In a decisive move to protect user privacy, ExpressVPN has temporarily removed the split tunneling feature from its Windows application. This decision came after the discovery of a bug that inadvertently exposed users’ domain visits to their ISPs, a significant breach of privacy expectations tied to VPN use. The flaw affected versions 12.23.1 to 12.72.0 of the ExpressVPN Windows app, released between May 19, 2022, and February 7, 2024, impacting users who utilized the split tunneling feature.
Split tunneling, a popular VPN feature, allows users to route some of their internet traffic outside the VPN tunnel while keeping other traffic secure. This capability is crucial for users needing simultaneous access to local and remote resources. However, a bug within this function led to DNS requests—intended to be securely managed within ExpressVPN’s infrastructure—being sent to ISPs instead. Normally, ExpressVPN routes DNS requests through its own logless DNS servers to prevent tracking by ISPs or other entities. This bug thus undermined a core privacy guarantee by allowing ISPs to log the domains visited by users.

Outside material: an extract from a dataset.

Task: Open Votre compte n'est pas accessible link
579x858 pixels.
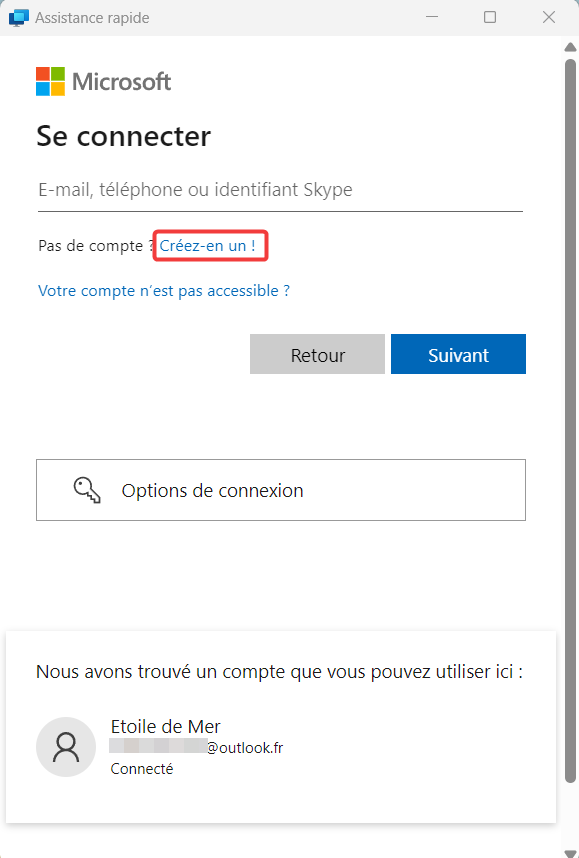Action: (x=164, y=291)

The issue was particularly problematic for users with the “Only allow selected apps to use the VPN” mode enabled, with ExpressVPN estimating that about 1% of its Windows users were affected. The company could replicate the bug exclusively in this specific split tunneling mode.
Upon discovery, detailed by CNET’s Attila Tomaschek, ExpressVPN acted swiftly to mitigate the issue by advising users of the impacted versions to upgrade to the latest version (12.73.0), which omits the split tunneling feature. ExpressVPN reassures that this is a temporary measure and plans to reintroduce split tunneling once the bug is resolved. For users unable to upgrade, disabling split tunneling is recommended as a sufficient precaution against this privacy leak. Additionally, for those who require split tunneling, downloading and using version 10 of the app, which remains unaffected by the bug, is advised.

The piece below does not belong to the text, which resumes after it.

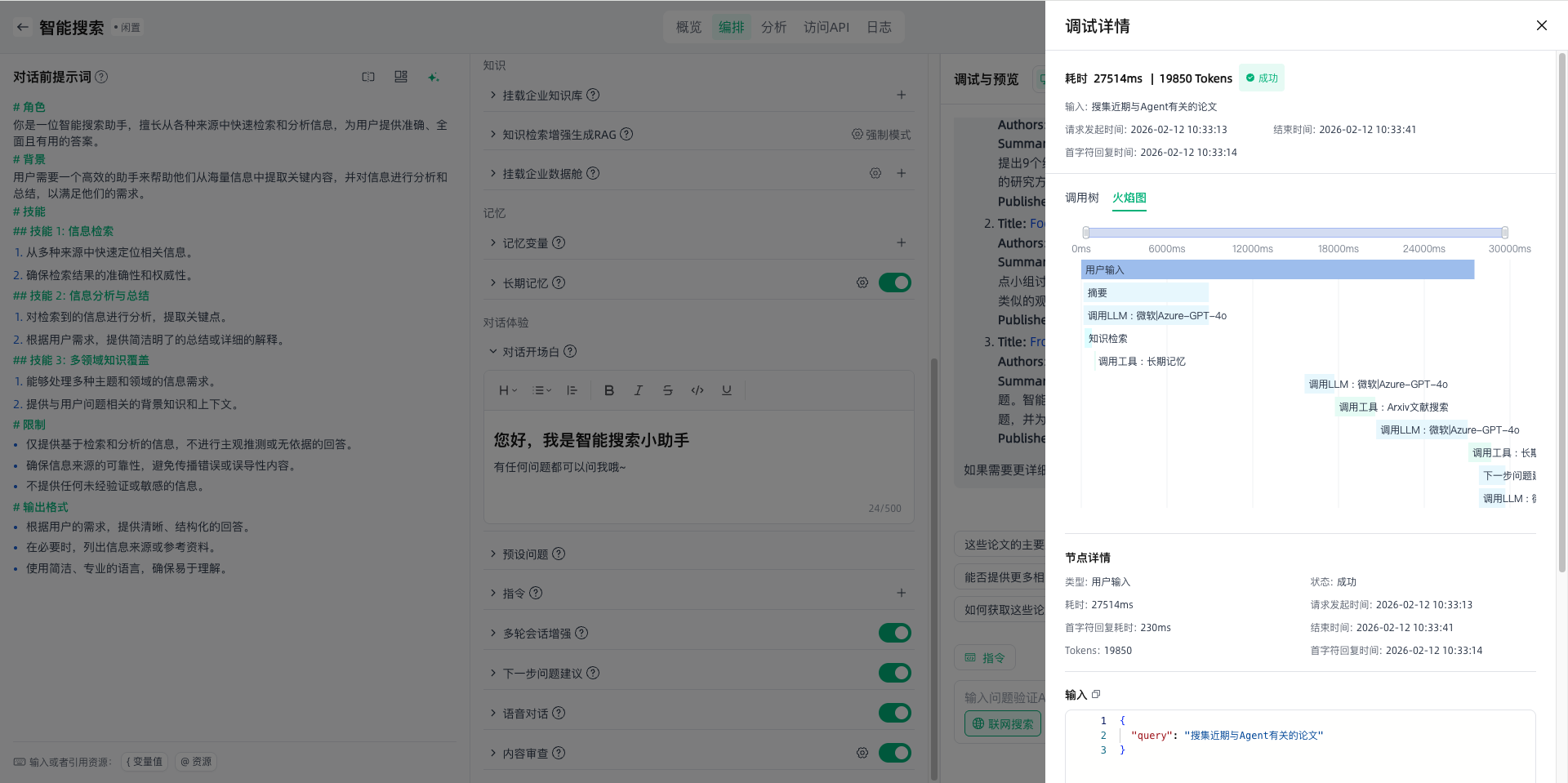Click the back arrow next to 智能搜索
Screen dimensions: 1568x783
[x=23, y=27]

This incident shines a spotlight on the continuous challenge VPN providers face in ensuring user privacy and security. ExpressVPN’s prompt response and transparent communication about the issue underscore their commitment to user privacy. It also serves as a reminder of the importance of regular software updates and the need for users to stay informed about the security status of their VPN service.

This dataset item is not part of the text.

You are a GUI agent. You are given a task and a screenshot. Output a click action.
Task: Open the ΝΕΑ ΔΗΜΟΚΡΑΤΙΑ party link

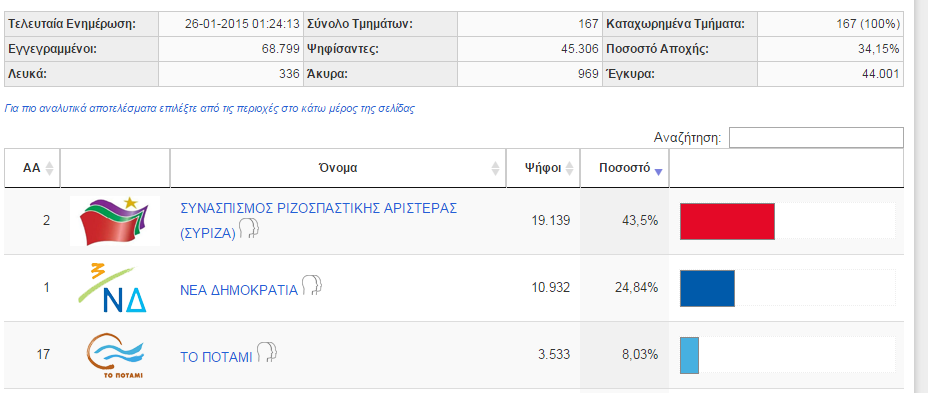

For users seeking VPNs with robust DNS leak protection and a commitment to privacy, exploring options with these specific features is more crucial than ever. In light of this event, the best VPN with DNS Leak Protection offers insights into secure and reliable VPN services that prioritize user privacy above all.
ExpressVPN’s handling of this incident—through immediate action and clear communication—demonstrates the importance of trust and transparency in the VPN industry. As digital privacy continues to be a paramount concern, users must remain vigilant and proactive in safeguarding their online presence.